**Required task:** Transcribe the article on spiritual people below, from the words "How do you know" up to and including the words "that’s really spiritual).".

:: Article ::

How do you know if someone’s spiritual?
If he quotes Bible verses, sports Christian t-shirts or plasters his bumpers with rapture stickers? If she has visions or utters long, flowery prayers? If he can find the book of Habakkuk within 30 seconds? (Now that’s really spiritual).
Apparently some in Galatia thought they were spiritual, perhaps for their law-keeping, so Paul set them straight:
Brothers, if anyone is caught in any transgression, you who are spiritual should restore him in a spirit of gentleness. Keep watch on yourself, lest you too be tempted (GA 6.1).
Spiritual people restore sinners with gentleness.
To be “caught in any transgression” can mean to fall suddenly into sin, like stepping into a bear trap. We didn’t mean to get angry, but got into an emotional discussion and next thing lashed out in anger. We didn’t intend to lust, then an image presented itself, and we gave into it.
Being “caught in any transgression” can also mean we’ve become enslaved by a habitual sin.
How do we react at finding brothers or sisters ensnared by sin? Do we look down on them in disgust or judge them? When our children blow it do we shake our heads and say, “What were you thinking?” (This was one of my parents’ favorite questions when I was a kid. Obviously, I wasn’t thinking anything.) Do we gasp in disbelief, “How could you do this?” or bludgeon them with, “After all I’ve done for you…”

:::
:: Recorded data ::

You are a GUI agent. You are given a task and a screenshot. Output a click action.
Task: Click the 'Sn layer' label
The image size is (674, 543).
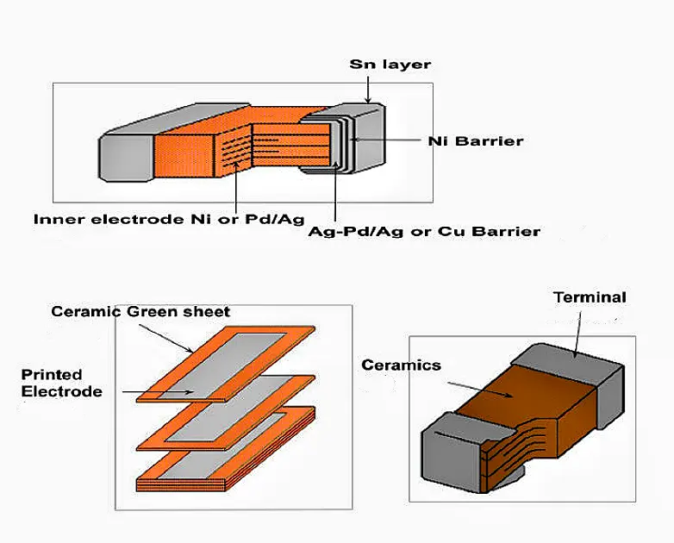[390, 65]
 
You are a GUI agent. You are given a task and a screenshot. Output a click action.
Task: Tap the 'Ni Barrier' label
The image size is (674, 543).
[475, 140]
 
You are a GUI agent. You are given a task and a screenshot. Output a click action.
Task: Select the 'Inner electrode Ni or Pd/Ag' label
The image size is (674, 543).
[169, 219]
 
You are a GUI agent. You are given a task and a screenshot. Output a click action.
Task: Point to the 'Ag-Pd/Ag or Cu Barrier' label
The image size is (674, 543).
[423, 231]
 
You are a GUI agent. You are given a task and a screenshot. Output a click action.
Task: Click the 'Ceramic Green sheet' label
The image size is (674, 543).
[140, 311]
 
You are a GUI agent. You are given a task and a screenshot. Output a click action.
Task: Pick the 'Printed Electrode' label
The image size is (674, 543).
[61, 383]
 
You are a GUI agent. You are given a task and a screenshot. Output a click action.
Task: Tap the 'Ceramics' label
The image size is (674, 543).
[401, 365]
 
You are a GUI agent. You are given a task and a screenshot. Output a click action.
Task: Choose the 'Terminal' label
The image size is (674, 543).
[590, 297]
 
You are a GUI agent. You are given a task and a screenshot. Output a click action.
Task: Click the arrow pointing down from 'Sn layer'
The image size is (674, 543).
[367, 90]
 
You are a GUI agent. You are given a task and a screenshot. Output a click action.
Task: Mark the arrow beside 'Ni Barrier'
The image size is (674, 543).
[388, 140]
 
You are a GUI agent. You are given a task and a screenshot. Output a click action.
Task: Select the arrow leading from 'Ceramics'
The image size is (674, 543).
[483, 384]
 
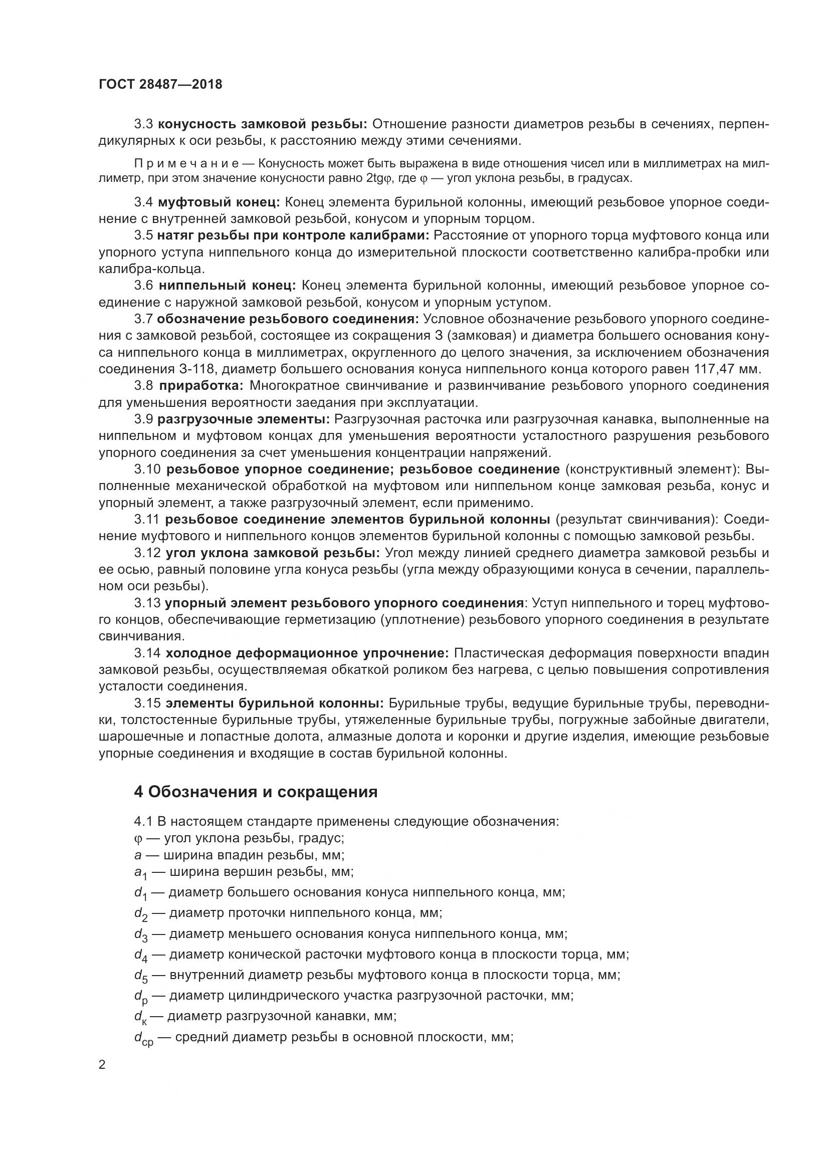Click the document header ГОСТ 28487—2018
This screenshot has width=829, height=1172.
pos(160,84)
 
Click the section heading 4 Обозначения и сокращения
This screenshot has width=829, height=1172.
pos(256,792)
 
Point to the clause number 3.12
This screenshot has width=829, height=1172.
pos(147,553)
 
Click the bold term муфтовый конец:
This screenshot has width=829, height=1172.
pos(219,202)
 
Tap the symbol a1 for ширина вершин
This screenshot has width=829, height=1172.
pos(140,872)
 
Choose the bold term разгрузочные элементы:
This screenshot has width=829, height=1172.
pos(244,419)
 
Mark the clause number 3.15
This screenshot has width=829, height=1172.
pos(147,704)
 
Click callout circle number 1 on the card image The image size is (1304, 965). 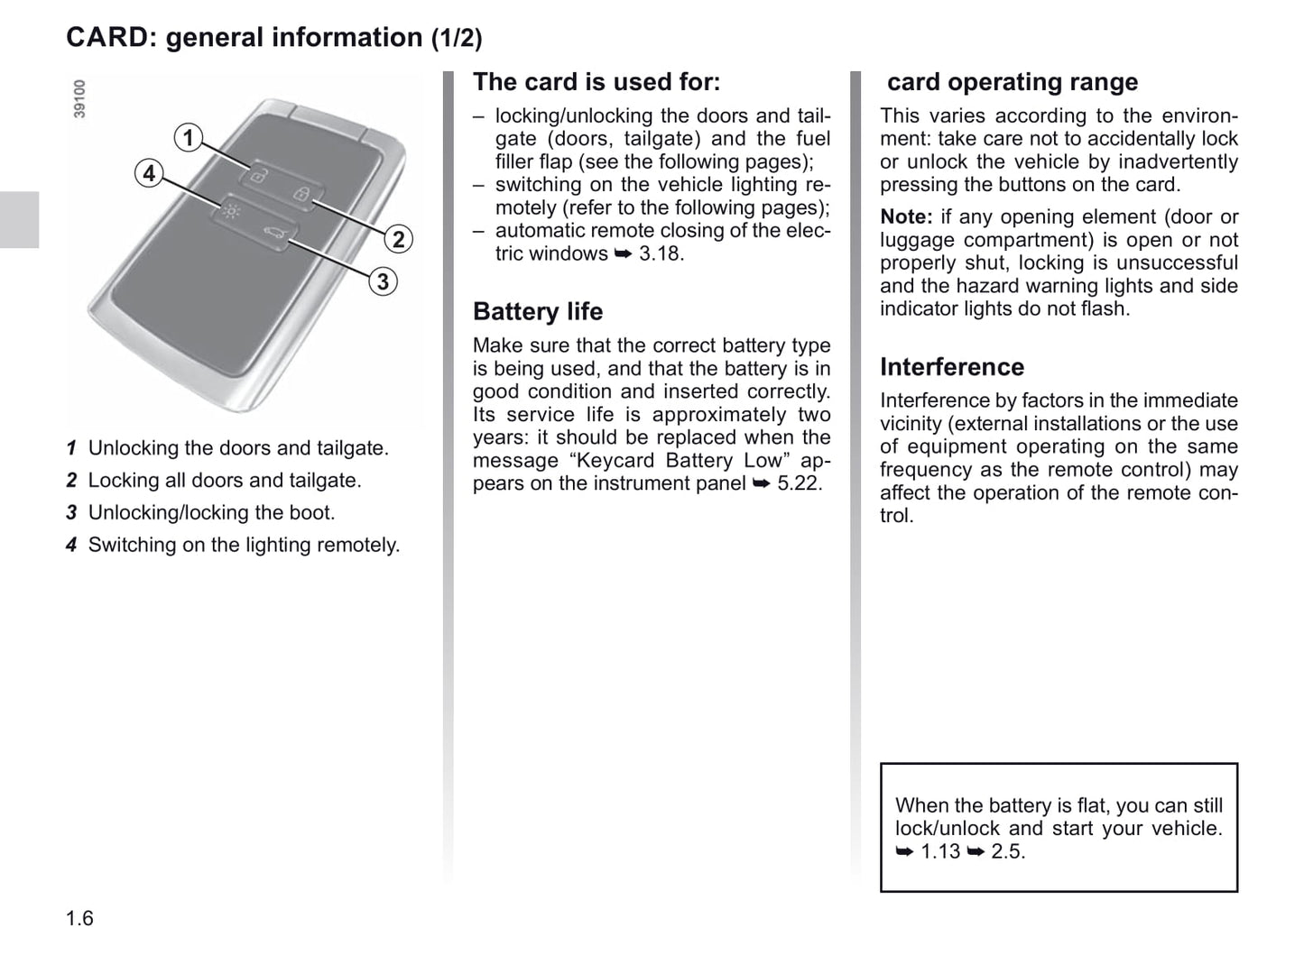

:::

**Expected answer:**
How do you know if someone’s spiritual?
If he quotes Bible verses, sports Christian t-shirts or plasters his bumpers with rapture stickers? If she has visions or utters long, flowery prayers? If he can find the book of Habakkuk within 30 seconds? (Now that’s really spiritual).